> GIVEN INFORMATION
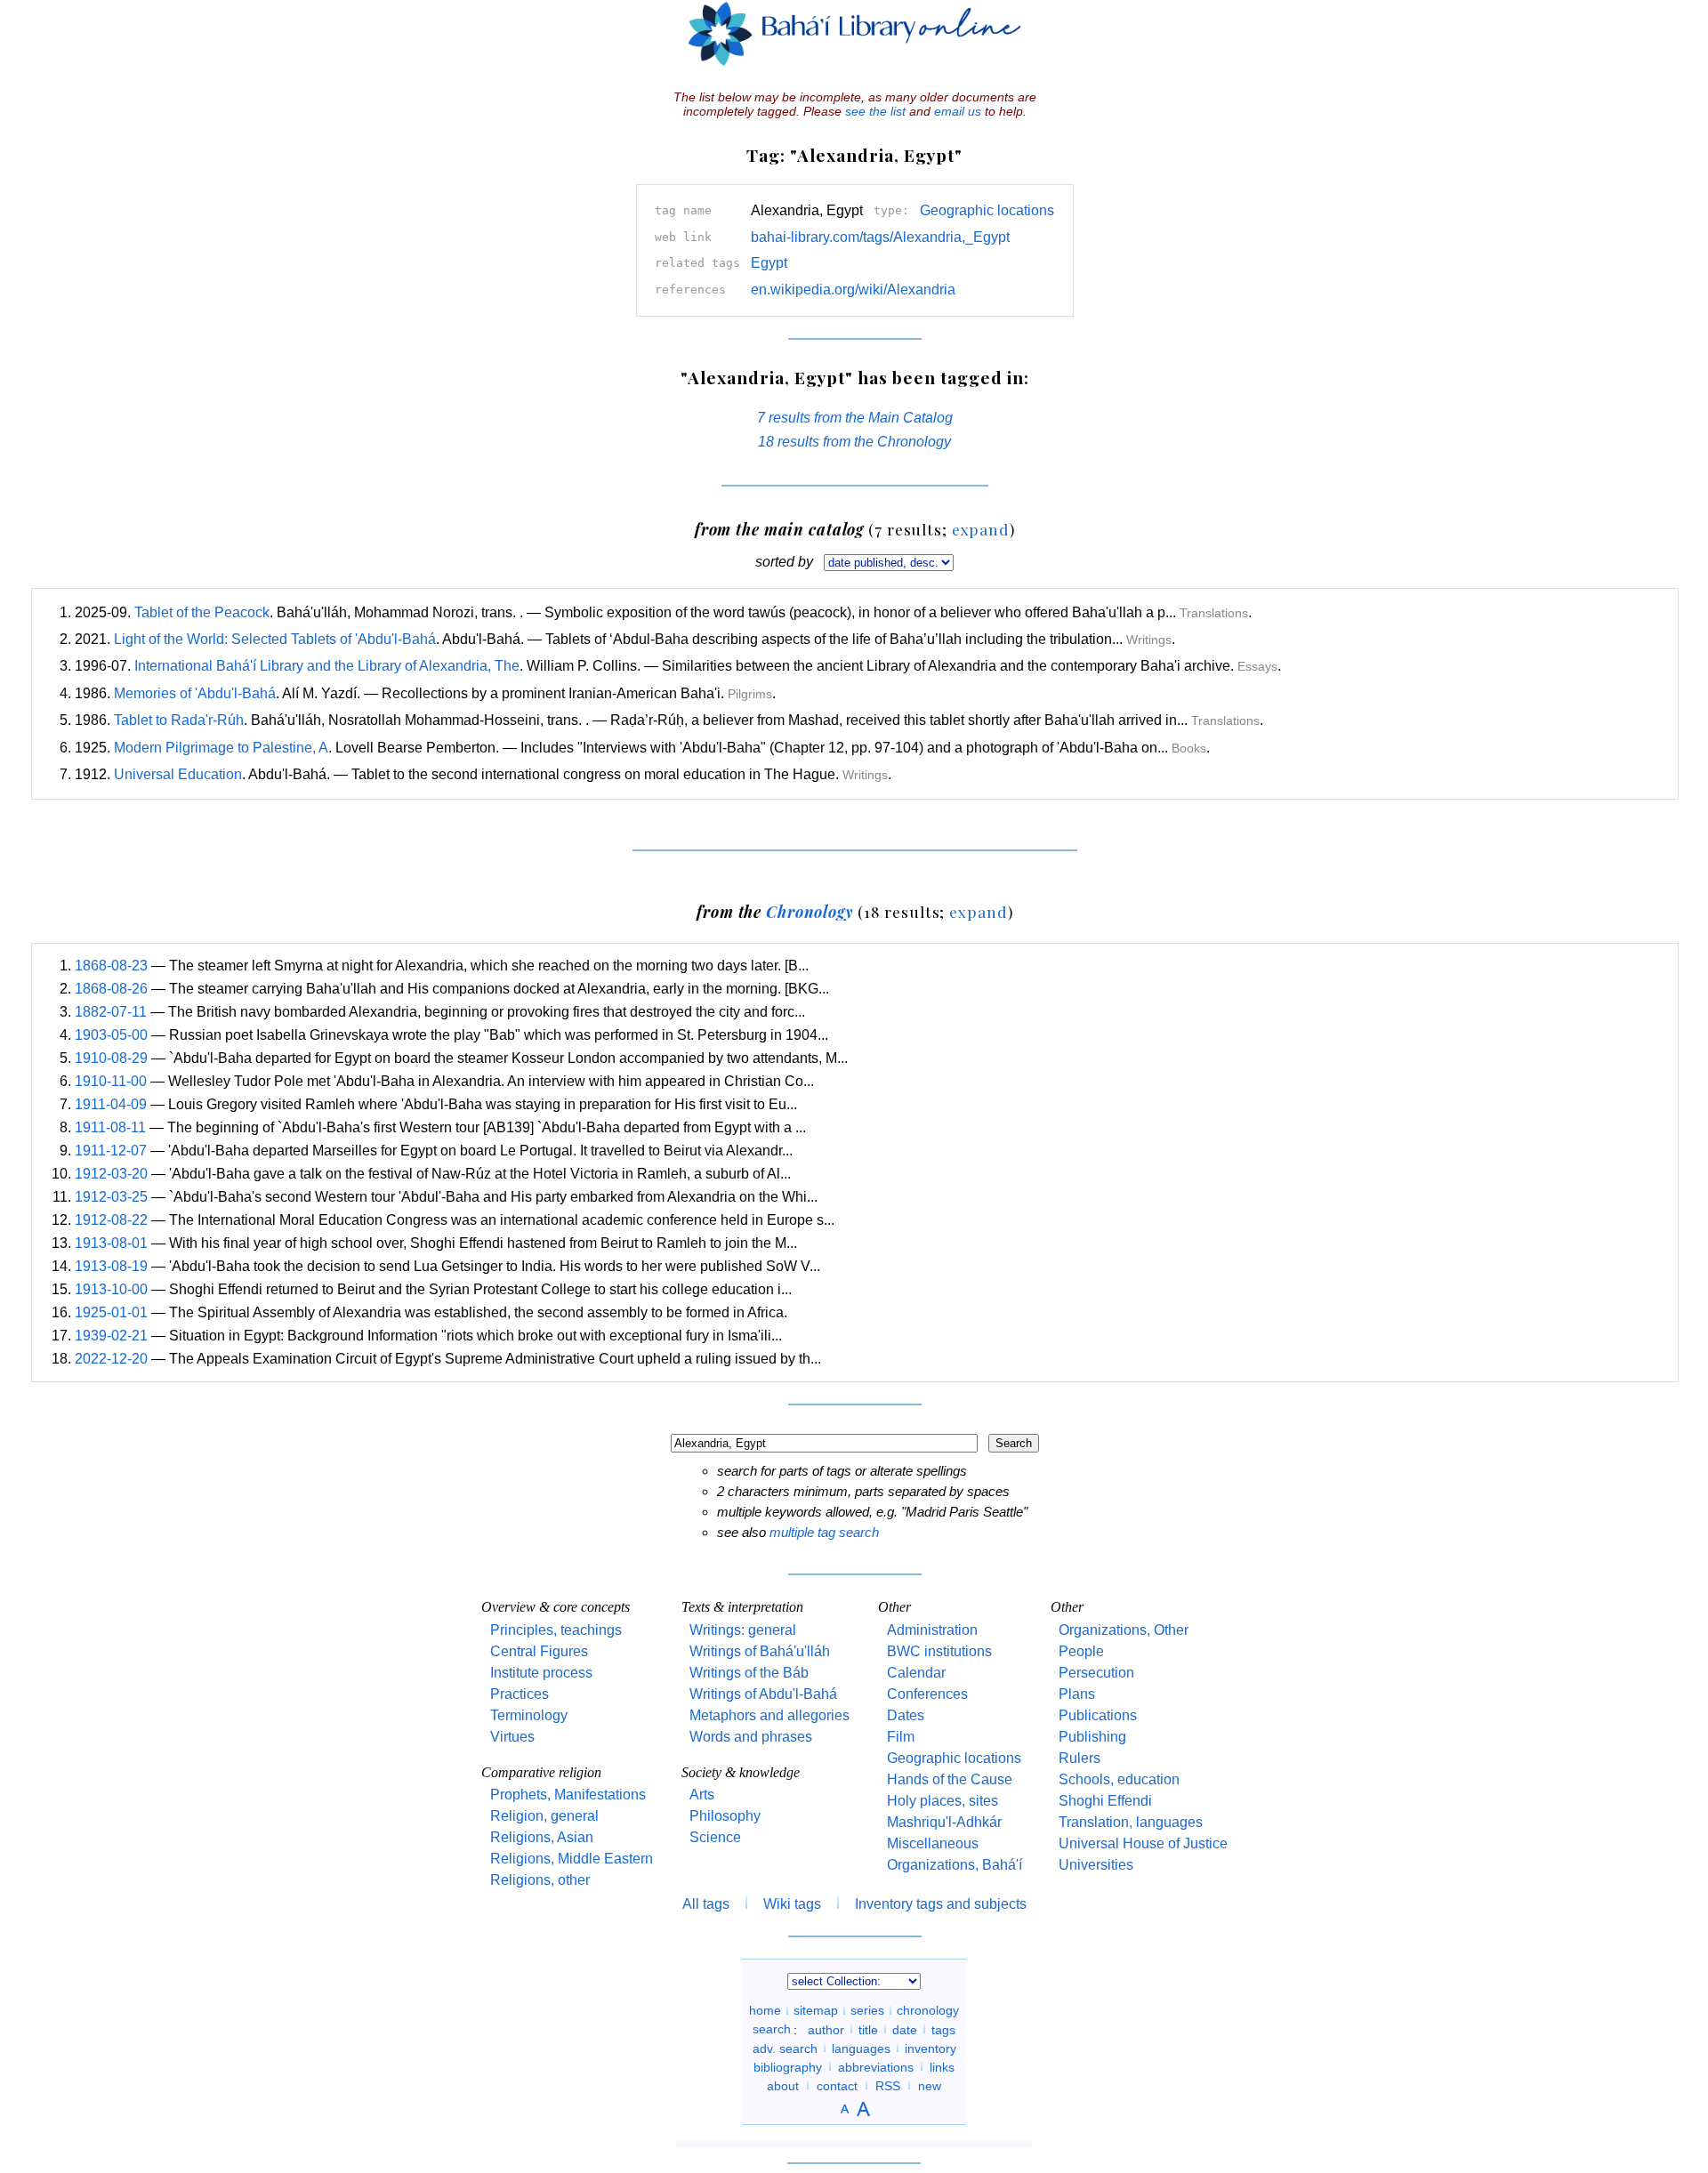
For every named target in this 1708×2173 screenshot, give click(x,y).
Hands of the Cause (949, 1779)
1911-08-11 (110, 1127)
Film (900, 1736)
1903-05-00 (111, 1034)
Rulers (1079, 1758)
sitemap (816, 2010)
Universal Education (178, 774)
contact (837, 2085)
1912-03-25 (111, 1196)
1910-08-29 (111, 1058)
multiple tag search (824, 1532)
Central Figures (539, 1651)
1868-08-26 (111, 988)
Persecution (1096, 1672)
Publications (1098, 1715)
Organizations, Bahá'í (954, 1864)
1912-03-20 (111, 1173)
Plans (1077, 1694)
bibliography (787, 2066)
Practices (519, 1694)
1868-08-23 (111, 965)
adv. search (785, 2047)
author (826, 2029)
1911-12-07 (111, 1150)
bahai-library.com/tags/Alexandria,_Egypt (880, 237)
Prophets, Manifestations (568, 1794)
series (867, 2010)
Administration (932, 1630)
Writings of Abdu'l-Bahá (763, 1694)
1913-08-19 (111, 1266)
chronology (928, 2010)
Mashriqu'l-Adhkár (944, 1822)
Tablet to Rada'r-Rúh (179, 720)
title (868, 2029)
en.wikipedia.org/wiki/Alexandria (853, 289)
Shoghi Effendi (1105, 1800)
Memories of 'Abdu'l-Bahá (195, 693)
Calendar (916, 1672)
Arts (701, 1794)
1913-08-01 (111, 1243)
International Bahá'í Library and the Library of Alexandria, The (327, 665)
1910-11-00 (111, 1081)
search (772, 2029)
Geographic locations (987, 210)
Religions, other (540, 1879)
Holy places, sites (942, 1800)
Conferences (927, 1694)
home (765, 2010)
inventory (930, 2047)
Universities (1096, 1864)
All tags (705, 1903)
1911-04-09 (111, 1104)
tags (943, 2029)
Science (715, 1837)
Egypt (769, 262)
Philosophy (725, 1815)
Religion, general (544, 1815)
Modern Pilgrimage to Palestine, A (221, 747)
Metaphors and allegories (769, 1715)
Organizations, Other (1123, 1630)
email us (957, 111)
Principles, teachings (556, 1630)
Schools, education (1119, 1779)
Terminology (529, 1715)
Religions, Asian (541, 1837)
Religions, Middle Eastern (571, 1858)
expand (981, 529)
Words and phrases (750, 1736)
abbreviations (876, 2066)
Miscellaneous (933, 1843)
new (929, 2085)
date (904, 2029)
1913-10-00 (111, 1289)
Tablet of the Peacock (202, 612)
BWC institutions (939, 1651)
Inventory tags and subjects (941, 1903)
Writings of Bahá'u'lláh (759, 1651)
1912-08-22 (111, 1219)
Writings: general (742, 1630)
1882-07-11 (111, 1011)
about (783, 2085)
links (942, 2066)
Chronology (809, 911)
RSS (887, 2085)
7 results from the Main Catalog (855, 417)
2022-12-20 (111, 1358)
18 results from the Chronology (854, 441)
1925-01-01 (111, 1312)
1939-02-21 (111, 1335)
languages (861, 2047)
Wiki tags (792, 1903)
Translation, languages (1131, 1822)
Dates (905, 1715)
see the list (875, 111)
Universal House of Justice (1143, 1843)
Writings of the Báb (749, 1672)
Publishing (1092, 1736)
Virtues (512, 1736)
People (1081, 1651)
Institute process (541, 1672)
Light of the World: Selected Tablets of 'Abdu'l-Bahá (275, 639)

> WORK TO COMPLETE
From the line containing "1939-02-21 (111, 1335)" through the final line of the listing above, retype every line exactly; leave out everything else.

> YOUR RESPONSE
1939-02-21 (111, 1335)
languages (861, 2047)
Wiki tags (792, 1903)
Translation, languages (1131, 1822)
Dates (905, 1715)
see the list (875, 111)
Universal House of Justice (1143, 1843)
Writings of the Báb (749, 1672)
Publishing (1092, 1736)
Virtues (512, 1736)
People (1081, 1651)
Institute process (541, 1672)
Light of the World: Selected Tablets of 'Abdu'l-Bahá (275, 639)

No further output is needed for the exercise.